▶ [Stated exercise] Quote the rows word for word, from the very first one through the line that contains "click(x=476, y=104)".

Rows from a dataset:
◆ ◆ ◆ ◆ ◆
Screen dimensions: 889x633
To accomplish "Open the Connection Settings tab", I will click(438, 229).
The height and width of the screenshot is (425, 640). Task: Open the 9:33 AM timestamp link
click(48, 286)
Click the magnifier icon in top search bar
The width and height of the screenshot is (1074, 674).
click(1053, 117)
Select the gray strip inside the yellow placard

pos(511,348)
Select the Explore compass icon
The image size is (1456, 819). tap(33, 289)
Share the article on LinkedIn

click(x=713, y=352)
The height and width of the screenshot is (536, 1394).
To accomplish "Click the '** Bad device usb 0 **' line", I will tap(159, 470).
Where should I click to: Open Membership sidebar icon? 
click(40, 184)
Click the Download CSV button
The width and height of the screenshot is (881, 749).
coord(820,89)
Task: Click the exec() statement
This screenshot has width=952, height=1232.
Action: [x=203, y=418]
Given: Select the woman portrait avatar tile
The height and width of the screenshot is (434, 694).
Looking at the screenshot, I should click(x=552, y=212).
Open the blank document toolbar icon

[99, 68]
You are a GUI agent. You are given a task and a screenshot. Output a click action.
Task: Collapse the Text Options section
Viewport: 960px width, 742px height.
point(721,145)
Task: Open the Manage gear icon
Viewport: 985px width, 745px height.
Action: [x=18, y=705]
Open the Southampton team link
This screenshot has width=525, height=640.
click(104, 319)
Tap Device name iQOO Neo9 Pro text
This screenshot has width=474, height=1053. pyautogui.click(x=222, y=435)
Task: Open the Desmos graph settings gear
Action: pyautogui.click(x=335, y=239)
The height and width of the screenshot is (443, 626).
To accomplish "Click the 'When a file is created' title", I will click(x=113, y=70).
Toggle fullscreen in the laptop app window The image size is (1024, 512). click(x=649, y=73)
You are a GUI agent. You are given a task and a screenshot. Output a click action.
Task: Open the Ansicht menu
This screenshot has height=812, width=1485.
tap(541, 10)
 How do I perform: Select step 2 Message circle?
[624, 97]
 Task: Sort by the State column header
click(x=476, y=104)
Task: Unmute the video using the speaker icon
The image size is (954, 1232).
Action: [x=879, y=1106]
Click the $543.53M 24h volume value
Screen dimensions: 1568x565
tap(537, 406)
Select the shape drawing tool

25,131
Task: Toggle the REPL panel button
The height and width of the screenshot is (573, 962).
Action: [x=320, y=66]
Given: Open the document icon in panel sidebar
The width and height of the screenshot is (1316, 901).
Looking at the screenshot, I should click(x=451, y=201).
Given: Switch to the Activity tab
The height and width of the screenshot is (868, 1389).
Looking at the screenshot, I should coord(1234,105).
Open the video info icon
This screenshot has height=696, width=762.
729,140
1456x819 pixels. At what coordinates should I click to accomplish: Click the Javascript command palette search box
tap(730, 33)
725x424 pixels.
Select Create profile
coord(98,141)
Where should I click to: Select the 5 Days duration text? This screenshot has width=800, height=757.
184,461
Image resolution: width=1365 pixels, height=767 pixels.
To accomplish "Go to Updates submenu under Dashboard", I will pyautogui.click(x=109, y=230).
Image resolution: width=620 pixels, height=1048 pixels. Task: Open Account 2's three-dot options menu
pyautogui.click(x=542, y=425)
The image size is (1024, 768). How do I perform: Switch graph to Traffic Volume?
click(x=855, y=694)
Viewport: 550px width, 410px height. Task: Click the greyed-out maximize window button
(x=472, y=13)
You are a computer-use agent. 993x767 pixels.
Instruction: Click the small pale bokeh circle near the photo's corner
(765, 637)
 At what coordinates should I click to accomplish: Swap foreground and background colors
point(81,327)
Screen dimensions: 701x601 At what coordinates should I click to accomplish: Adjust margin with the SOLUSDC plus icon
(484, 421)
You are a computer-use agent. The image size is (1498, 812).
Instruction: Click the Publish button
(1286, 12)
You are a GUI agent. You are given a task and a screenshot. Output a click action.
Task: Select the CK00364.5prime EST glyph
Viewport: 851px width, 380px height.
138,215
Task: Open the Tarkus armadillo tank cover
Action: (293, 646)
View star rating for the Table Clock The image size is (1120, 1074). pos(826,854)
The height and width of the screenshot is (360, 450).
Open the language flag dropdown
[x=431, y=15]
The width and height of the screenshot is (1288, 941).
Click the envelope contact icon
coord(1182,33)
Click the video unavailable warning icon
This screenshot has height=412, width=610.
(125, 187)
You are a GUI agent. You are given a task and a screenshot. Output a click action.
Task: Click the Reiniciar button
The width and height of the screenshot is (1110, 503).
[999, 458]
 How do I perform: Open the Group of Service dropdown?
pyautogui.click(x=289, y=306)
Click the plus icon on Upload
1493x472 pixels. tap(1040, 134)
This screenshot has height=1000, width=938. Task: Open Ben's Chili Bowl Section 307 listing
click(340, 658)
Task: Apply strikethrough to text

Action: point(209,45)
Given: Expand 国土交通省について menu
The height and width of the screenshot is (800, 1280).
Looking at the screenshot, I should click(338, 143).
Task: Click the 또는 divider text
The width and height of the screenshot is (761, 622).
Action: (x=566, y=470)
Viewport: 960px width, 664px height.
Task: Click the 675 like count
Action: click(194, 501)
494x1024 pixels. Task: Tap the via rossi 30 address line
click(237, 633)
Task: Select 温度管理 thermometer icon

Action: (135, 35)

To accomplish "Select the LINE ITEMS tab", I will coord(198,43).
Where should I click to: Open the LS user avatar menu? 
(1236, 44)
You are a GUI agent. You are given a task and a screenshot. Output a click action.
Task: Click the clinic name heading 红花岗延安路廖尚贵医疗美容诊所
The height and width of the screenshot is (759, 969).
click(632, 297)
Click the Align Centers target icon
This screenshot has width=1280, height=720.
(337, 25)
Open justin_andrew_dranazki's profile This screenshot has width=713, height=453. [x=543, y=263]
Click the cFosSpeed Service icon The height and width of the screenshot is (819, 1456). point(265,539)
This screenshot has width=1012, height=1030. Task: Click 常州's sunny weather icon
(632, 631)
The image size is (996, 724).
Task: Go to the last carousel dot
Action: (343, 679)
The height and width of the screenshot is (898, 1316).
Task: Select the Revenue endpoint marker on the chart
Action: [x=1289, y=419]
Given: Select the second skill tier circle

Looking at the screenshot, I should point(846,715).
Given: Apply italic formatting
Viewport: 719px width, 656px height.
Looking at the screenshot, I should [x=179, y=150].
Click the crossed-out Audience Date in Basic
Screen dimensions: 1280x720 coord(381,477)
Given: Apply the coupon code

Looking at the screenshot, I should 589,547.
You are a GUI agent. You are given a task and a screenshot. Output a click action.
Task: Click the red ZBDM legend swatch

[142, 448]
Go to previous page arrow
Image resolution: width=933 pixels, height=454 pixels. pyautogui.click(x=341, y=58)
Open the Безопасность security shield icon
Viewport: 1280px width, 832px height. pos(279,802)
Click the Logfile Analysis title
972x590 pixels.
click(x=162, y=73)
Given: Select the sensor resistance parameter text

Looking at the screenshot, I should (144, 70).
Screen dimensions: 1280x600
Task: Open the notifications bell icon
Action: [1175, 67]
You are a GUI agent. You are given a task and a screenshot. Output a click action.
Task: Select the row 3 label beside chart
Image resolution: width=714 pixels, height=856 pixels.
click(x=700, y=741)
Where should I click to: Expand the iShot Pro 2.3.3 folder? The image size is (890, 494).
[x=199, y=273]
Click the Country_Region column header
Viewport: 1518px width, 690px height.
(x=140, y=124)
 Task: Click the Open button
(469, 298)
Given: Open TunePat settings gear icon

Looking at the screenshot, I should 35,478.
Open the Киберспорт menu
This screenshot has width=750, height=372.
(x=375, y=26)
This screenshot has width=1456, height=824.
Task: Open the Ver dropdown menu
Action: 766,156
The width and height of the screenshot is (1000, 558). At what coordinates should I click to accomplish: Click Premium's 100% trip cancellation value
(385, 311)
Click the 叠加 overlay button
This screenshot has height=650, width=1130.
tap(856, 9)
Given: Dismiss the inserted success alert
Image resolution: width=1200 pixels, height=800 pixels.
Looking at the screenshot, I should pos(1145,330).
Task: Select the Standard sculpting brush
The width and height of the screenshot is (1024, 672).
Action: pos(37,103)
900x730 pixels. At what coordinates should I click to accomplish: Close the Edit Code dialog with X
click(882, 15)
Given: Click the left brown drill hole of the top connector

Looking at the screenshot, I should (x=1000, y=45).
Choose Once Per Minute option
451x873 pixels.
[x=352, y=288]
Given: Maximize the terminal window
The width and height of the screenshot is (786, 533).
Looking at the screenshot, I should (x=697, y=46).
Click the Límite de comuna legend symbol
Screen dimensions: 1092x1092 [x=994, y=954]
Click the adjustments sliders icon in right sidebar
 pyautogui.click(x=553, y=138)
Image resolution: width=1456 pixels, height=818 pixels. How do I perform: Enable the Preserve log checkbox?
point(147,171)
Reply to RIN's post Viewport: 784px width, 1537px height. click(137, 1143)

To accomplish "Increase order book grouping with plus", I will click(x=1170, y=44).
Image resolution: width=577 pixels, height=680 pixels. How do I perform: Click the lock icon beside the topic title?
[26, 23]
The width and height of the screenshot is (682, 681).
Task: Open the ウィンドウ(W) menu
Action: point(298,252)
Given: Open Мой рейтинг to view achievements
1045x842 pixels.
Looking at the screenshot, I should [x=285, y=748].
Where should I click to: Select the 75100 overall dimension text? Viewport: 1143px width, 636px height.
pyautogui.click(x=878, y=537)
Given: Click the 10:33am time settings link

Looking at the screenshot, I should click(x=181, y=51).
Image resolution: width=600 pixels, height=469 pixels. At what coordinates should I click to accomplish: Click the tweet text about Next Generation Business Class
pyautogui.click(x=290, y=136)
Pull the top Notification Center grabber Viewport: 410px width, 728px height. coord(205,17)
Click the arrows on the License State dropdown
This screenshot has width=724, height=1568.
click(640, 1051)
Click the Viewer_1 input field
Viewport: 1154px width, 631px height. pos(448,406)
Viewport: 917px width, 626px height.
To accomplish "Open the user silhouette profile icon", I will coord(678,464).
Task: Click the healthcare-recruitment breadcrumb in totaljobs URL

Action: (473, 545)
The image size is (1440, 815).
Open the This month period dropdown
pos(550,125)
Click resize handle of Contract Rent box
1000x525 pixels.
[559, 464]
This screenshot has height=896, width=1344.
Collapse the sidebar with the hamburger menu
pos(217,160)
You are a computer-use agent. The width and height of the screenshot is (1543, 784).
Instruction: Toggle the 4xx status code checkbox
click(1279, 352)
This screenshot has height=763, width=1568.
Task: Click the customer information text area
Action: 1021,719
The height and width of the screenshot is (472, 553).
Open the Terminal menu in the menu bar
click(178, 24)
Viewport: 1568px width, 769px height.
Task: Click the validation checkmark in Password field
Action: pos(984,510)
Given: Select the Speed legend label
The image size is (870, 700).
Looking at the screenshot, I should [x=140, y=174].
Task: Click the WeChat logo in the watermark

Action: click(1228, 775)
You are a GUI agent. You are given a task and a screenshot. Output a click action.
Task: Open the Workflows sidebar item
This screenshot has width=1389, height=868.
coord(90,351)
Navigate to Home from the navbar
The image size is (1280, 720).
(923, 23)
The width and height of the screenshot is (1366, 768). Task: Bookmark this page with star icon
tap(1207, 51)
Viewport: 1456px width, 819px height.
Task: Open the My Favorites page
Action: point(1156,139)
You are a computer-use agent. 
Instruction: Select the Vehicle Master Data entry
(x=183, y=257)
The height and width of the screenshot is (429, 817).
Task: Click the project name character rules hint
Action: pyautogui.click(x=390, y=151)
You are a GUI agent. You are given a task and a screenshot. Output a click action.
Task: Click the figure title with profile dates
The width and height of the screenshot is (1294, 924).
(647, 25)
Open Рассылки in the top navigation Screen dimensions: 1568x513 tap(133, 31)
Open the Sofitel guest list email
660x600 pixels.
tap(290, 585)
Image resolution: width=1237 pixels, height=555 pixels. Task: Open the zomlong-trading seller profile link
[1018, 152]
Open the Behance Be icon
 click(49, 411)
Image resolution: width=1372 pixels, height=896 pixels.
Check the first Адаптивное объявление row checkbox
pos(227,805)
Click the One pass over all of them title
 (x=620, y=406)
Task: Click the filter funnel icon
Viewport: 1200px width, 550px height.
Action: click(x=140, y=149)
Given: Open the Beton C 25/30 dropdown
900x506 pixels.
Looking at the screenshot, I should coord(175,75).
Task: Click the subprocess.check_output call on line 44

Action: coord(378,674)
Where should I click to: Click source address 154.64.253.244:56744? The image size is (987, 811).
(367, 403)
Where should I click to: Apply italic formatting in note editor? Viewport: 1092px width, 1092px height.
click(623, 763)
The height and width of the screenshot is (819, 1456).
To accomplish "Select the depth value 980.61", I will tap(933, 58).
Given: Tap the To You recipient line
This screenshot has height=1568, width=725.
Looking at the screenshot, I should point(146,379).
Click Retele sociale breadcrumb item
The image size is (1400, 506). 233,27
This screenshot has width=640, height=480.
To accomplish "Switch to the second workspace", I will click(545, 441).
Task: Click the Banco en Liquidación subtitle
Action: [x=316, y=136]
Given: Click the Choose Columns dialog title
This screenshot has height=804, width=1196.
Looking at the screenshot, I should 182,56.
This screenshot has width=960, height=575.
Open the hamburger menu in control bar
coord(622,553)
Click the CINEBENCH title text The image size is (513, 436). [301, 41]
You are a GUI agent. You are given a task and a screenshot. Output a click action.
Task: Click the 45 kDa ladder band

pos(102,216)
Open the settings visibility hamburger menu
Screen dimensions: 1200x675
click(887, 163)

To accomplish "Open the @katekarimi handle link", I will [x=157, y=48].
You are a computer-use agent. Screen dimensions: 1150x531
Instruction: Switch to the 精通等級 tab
◆ ◆ ◆ ◆ ◆
▶ [Expected output]
Screen dimensions: 889x633
To accomplish "Open the Connection Settings tab", I will click(438, 229).
The height and width of the screenshot is (425, 640). Task: Open the 9:33 AM timestamp link
click(48, 286)
Click the magnifier icon in top search bar
The width and height of the screenshot is (1074, 674).
click(1053, 117)
Select the gray strip inside the yellow placard

pos(511,348)
Select the Explore compass icon
The image size is (1456, 819). tap(33, 289)
Share the article on LinkedIn

click(x=713, y=352)
The height and width of the screenshot is (536, 1394).
To accomplish "Click the '** Bad device usb 0 **' line", I will tap(159, 470).
Where should I click to: Open Membership sidebar icon? 
click(40, 184)
Click the Download CSV button
The width and height of the screenshot is (881, 749).
coord(820,89)
Task: Click the exec() statement
This screenshot has width=952, height=1232.
Action: [x=203, y=418]
Given: Select the woman portrait avatar tile
The height and width of the screenshot is (434, 694).
Looking at the screenshot, I should click(x=552, y=212).
Open the blank document toolbar icon

[99, 68]
You are a GUI agent. You are given a task and a screenshot. Output a click action.
Task: Collapse the Text Options section
Viewport: 960px width, 742px height.
point(721,145)
Task: Open the Manage gear icon
Viewport: 985px width, 745px height.
Action: [x=18, y=705]
Open the Southampton team link
This screenshot has width=525, height=640.
click(104, 319)
Tap Device name iQOO Neo9 Pro text
This screenshot has width=474, height=1053. pyautogui.click(x=222, y=435)
Task: Open the Desmos graph settings gear
Action: pyautogui.click(x=335, y=239)
The height and width of the screenshot is (443, 626).
To accomplish "Click the 'When a file is created' title", I will click(x=113, y=70).
Toggle fullscreen in the laptop app window The image size is (1024, 512). click(x=649, y=73)
You are a GUI agent. You are given a task and a screenshot. Output a click action.
Task: Open the Ansicht menu
This screenshot has height=812, width=1485.
tap(541, 10)
 How do I perform: Select step 2 Message circle?
[624, 97]
 Task: Sort by the State column header
click(x=476, y=104)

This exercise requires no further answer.